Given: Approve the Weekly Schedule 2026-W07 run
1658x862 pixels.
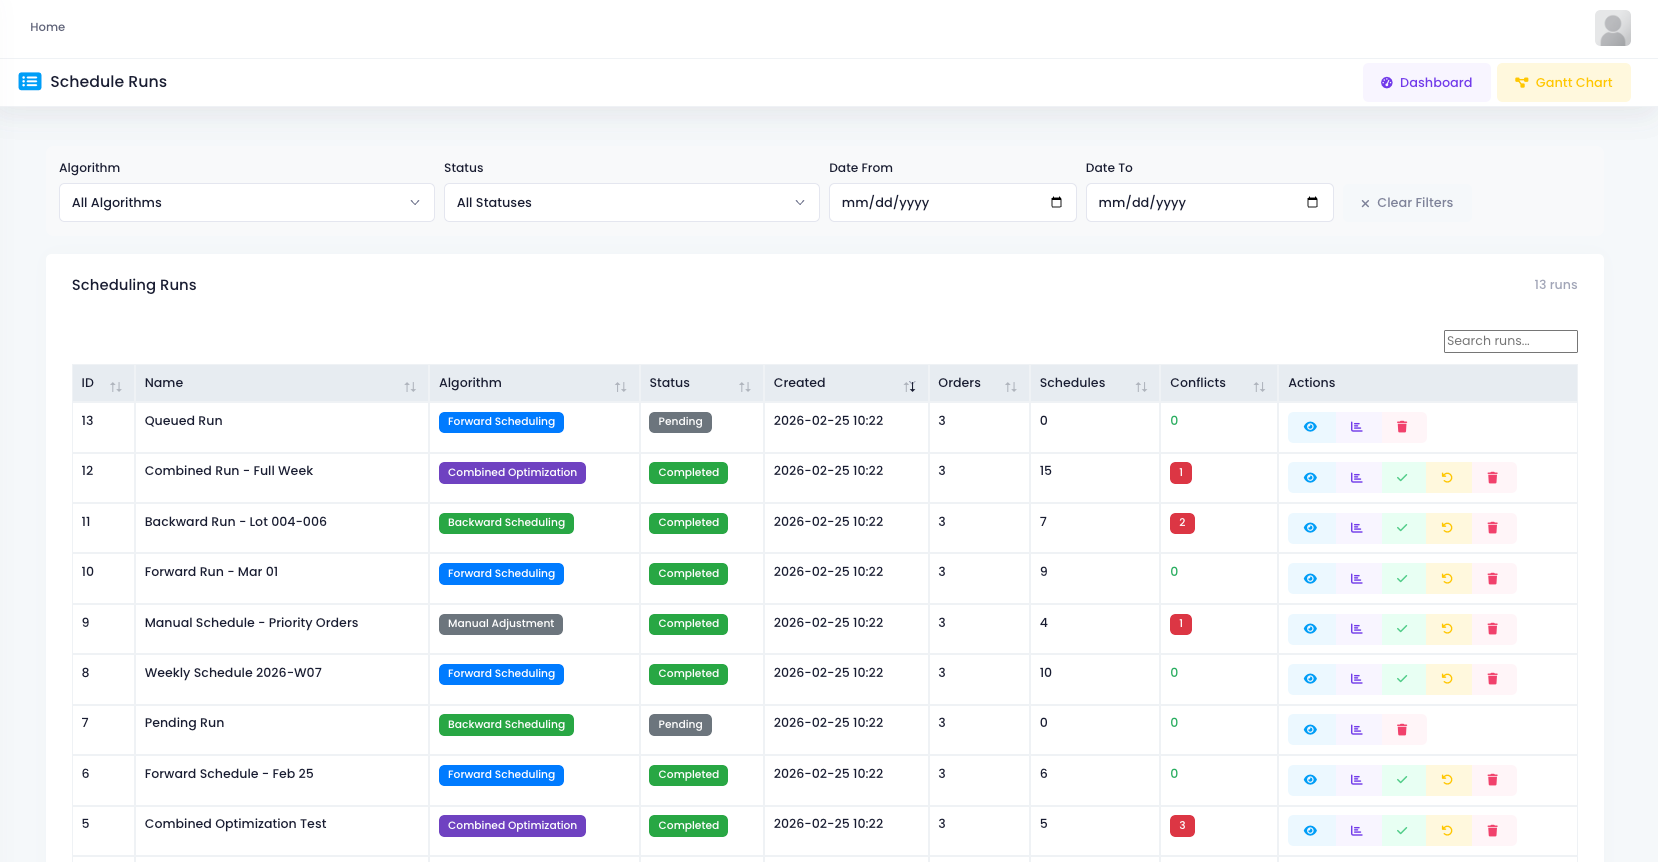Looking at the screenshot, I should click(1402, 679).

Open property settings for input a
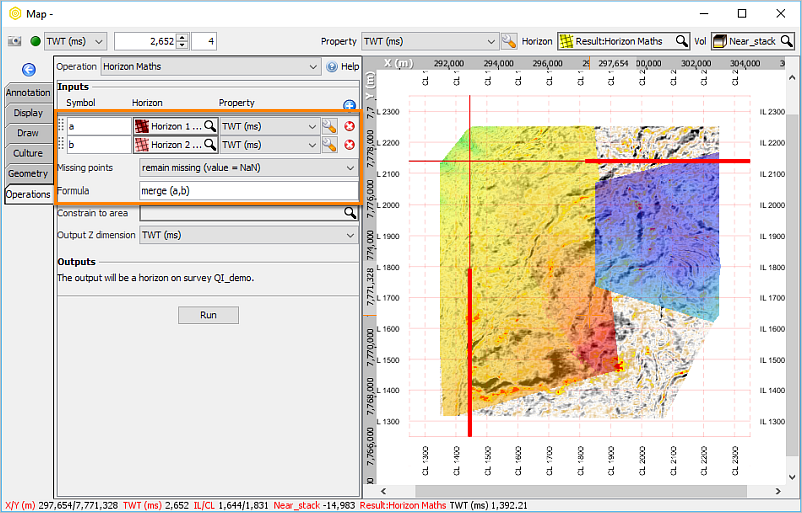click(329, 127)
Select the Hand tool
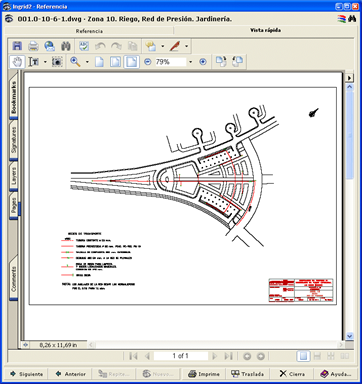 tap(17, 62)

How to complete this task.
Everything in the material must be duplicated exactly, except the pictures.

Expected answer.
Given: Approve the Weekly Schedule 2026-W07 run
1658x862 pixels.
Looking at the screenshot, I should click(1402, 679).

Open property settings for input a
click(329, 127)
Select the Hand tool
 tap(17, 62)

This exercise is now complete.